* _WHAT THE TASK REQUIRES_
Would you reproduce exactly the lines below from the one holding "You are a computer-use" through the one holding "Instruction: Click the count 29 in row 10", inclusive, and no others?

* _GIVEN DATA_
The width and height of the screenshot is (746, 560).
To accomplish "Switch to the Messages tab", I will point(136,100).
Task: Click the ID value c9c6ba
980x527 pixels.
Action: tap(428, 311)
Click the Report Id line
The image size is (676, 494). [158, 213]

* * *

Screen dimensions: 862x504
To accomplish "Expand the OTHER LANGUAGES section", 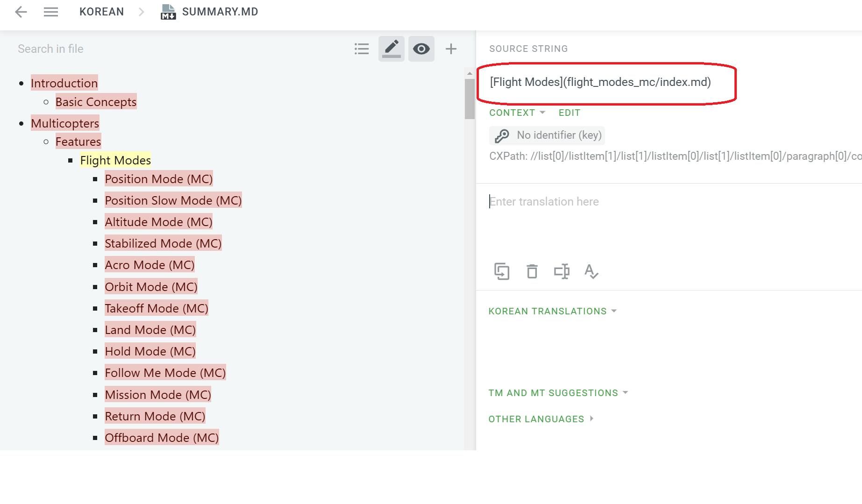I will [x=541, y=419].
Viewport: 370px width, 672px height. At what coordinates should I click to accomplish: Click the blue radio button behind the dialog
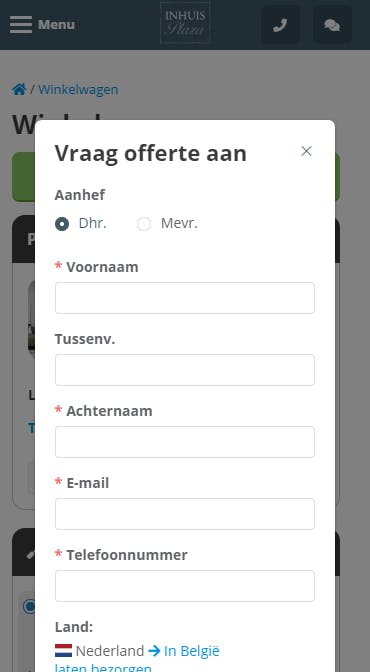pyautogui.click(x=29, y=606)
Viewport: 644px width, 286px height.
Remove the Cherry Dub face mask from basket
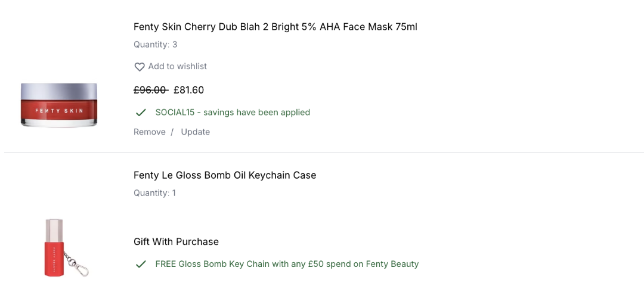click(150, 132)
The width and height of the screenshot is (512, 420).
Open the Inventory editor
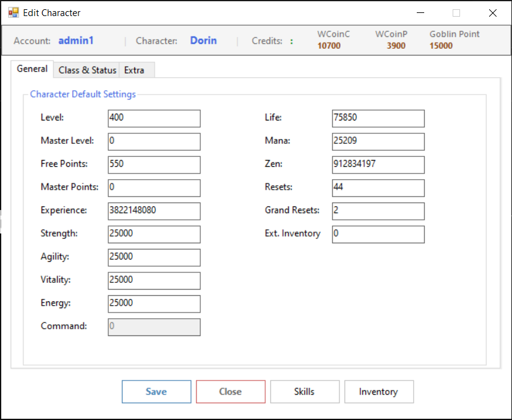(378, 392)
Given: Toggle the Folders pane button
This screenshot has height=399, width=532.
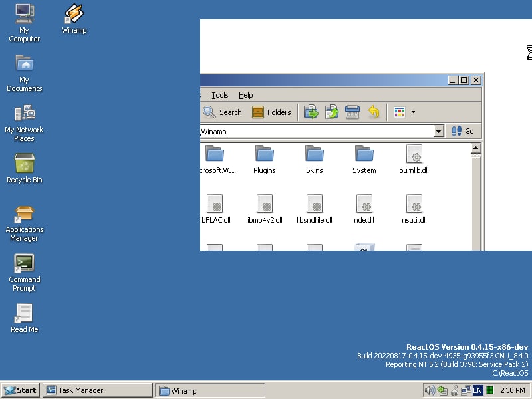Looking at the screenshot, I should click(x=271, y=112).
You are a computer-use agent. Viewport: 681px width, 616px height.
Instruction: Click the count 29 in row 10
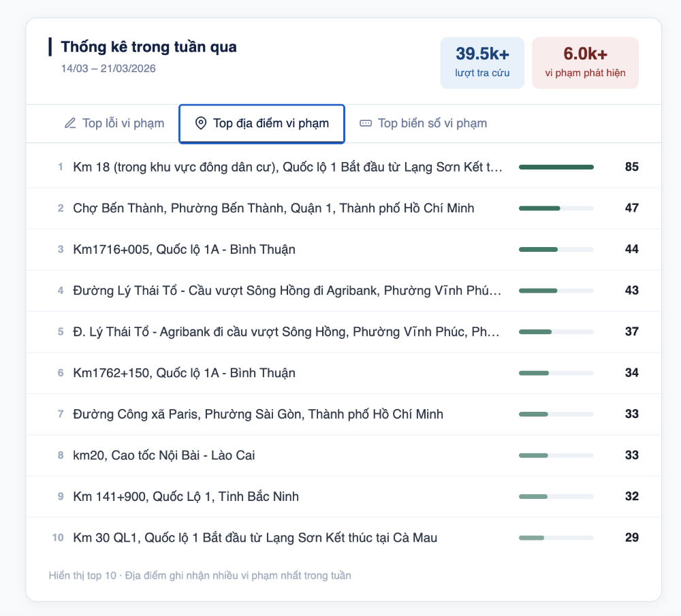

==

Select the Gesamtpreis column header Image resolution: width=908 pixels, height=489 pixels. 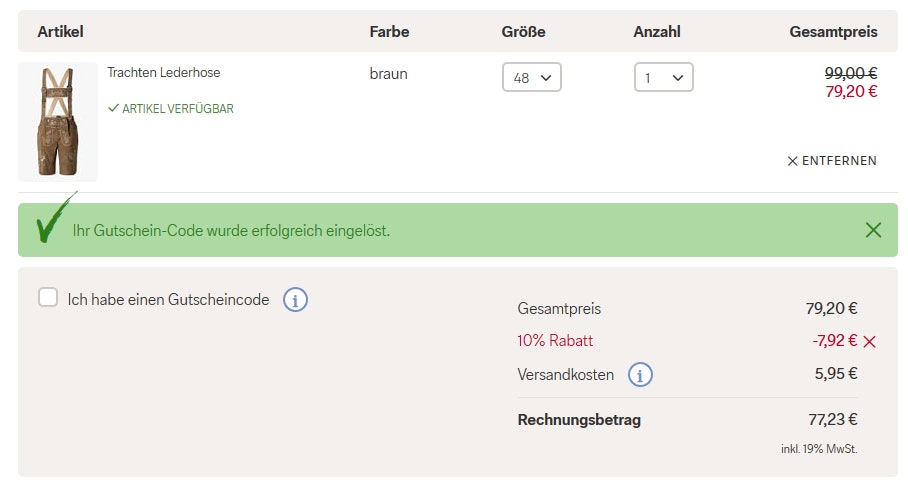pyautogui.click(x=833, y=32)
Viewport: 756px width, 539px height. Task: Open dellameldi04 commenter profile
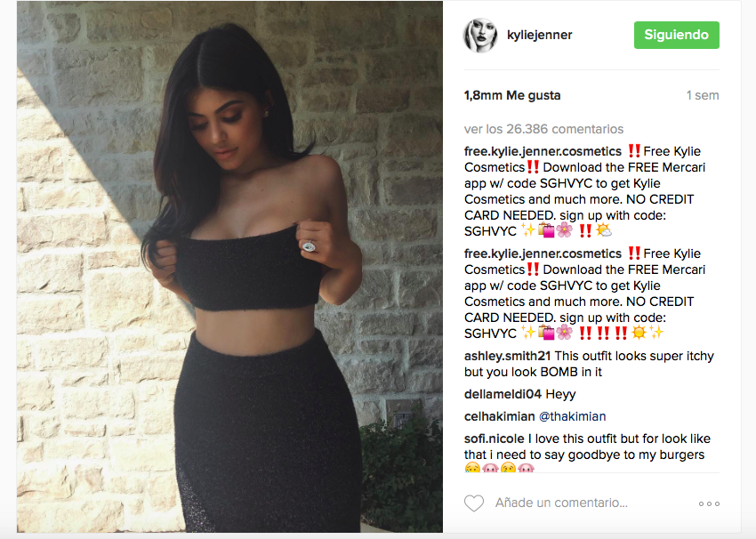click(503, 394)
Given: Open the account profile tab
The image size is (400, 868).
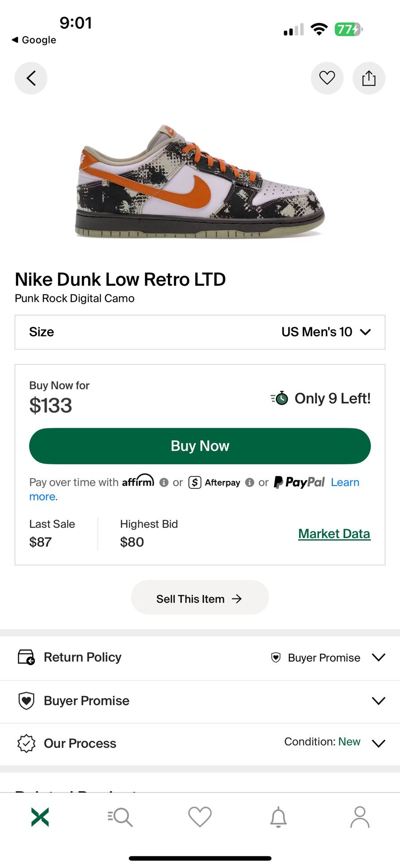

* _SOLUTION TO THE PROBLEM_
You are a computer-use agent. Viewport: 681px width, 616px height.
Instruction: Click the count 29 in row 10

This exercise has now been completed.